By SHARON GINN
© St. Petersburg Times,
published June 22, 2001
As many years as it has been around, Fox retains, and relishes, its reputation as an upstart that likes to do its own thing.
Diehard NASCAR fans, then, were deeply suspicious -- even resentful -- when the network entered the racing fray in February. As fans filed into Daytona International Speedway for the Daytona 500, Fox's first Winston Cup broadcast, more than a few of them shouted obscenities at the Fox trailer as they passed by.
Even veteran race announcer Mike Joy had to be convinced. When his new bosses, Fox Sports chairman David Hill and president Ed Goren, told him about "Crank It Up," a segment where announcers stop talking so fans can listen to the engines roar, "I've got to be honest," Joy said in a conference call Wednesday, "I said, "What the hell is this? You have got to be kidding me.'
"I thought this was the equivalent of (Fox's much-lampooned) glowing puck at first," he added, prompting mock cries of outrage from his bosses and colleagues. "Then we tried it. And for a lot of reasons it worked and has become a big hit with the fans. We like it too."
It wasn't just "Crank It Up" that won fans over. They overlooked the network's slow response to Dale Earnhardt's death at Daytona and embraced the race coverage itself, coming back week after week. Overall ratings for the first half of the Winston Cup season are up 17 percent, leveling off only somewhat since the tumultuous early weeks of the season.
"To see everything come together this year as well as it has was terribly gratifying," Hill said. "And it's really nice when you put your heart and effort into a project and then the entire country responds the way that they have with the ratings. ... I am positive, and I've said this before, that in the year 2020, when you look back to 2001's Fox/FX, NBC, Turner contract, it will be the start of when the (popularity) graphs take off."
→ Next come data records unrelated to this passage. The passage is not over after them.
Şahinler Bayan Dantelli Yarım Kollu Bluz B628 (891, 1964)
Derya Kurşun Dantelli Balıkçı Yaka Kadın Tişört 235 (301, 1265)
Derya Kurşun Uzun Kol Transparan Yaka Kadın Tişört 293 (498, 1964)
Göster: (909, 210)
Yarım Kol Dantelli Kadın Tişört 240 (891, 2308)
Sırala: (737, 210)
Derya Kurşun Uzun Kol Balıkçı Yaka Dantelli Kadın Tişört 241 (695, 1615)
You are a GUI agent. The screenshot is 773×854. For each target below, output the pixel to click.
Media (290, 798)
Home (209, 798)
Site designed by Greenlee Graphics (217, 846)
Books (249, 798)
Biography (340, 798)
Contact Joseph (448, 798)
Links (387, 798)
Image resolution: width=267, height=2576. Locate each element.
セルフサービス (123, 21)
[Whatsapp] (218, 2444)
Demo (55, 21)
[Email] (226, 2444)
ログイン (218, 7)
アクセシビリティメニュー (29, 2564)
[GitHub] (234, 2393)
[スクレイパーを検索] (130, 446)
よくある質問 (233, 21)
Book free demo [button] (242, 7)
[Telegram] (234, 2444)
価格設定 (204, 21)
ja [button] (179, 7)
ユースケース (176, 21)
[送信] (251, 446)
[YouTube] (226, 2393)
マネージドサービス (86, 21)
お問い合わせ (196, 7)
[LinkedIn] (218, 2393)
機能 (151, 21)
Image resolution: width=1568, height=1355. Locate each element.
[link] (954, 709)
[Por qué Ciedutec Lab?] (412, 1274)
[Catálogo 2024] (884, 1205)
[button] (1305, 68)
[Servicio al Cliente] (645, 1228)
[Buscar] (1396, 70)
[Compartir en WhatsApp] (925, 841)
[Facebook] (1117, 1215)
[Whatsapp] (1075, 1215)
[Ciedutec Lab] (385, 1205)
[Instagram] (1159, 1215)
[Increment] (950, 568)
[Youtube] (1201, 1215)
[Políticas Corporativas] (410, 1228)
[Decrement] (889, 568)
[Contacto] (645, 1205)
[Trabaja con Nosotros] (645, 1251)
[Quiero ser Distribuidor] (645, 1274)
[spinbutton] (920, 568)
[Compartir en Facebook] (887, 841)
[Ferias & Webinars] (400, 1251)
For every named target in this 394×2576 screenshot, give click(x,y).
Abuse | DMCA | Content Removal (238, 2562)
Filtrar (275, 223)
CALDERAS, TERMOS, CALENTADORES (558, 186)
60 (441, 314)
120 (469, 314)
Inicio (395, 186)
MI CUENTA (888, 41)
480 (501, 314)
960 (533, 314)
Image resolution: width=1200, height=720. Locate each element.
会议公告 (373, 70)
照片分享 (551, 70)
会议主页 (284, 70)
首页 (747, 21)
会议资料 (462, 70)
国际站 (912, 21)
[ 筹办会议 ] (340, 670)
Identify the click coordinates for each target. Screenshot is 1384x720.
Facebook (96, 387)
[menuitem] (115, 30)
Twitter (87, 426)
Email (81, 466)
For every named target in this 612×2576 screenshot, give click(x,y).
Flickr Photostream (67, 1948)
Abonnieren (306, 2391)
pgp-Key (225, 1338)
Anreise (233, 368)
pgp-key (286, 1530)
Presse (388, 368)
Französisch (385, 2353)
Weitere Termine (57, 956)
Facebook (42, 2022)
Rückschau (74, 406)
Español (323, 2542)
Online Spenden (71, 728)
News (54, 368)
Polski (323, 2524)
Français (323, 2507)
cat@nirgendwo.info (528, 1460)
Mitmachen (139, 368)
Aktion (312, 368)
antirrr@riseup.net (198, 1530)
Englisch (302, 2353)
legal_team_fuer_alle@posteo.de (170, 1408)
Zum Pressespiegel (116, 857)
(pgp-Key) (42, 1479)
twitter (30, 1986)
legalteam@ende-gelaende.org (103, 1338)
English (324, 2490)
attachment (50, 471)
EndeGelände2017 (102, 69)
While Fox Sports Net will continue with its weekday show, Totally NASCAR, Fox will end its NASCAR season with Sunday's Dodge-Save Mart 350, yielding to NBC and Turner to finish up 2001.
NEW ROLE FOR VETTEL: Familiar University of Florida broadcaster Larry Vettel is Sunshine's new play-by-play announcer for its productions of Gators football games. He will join analyst Nat Moore in the booth, replacing David Steele, who often has had to miss games because of his commitment to the Orlando Magic. The games air statewide Sunday mornings at 8 during the "Breakfast with the Gators" segment.
BOXING GETS PERSONAL: Beginning Aug. 3, boxing legend Sugar Ray Leonard will join with ESPN to promote ESPN2's Friday Night Fights. His goal? To not just produce compelling matchups, but "start promoting the fighter, not just the fight," he said, something rarely seen these days.
"When I was fighting on Wide World of Sports, they actually told stories and answered three questions for the fans: Who they are, where are they from, why are they competing," Leonard said. "They created caring fans, and caring fans are the best fans."
FINE TUNING: The Cal Ripken farewell tour begins Sunday at 7 p.m., when ESPN Classic will air the 1995 Angels-at-Orioles game when Ripken broke Lou Gehrig's streak by playing his 2,131st straight game. ... CBS airs Road to Paris, a documentary on Lance Armstrong's U.S. Postal Service-sponsored cycling team, at 3 p.m. Saturday.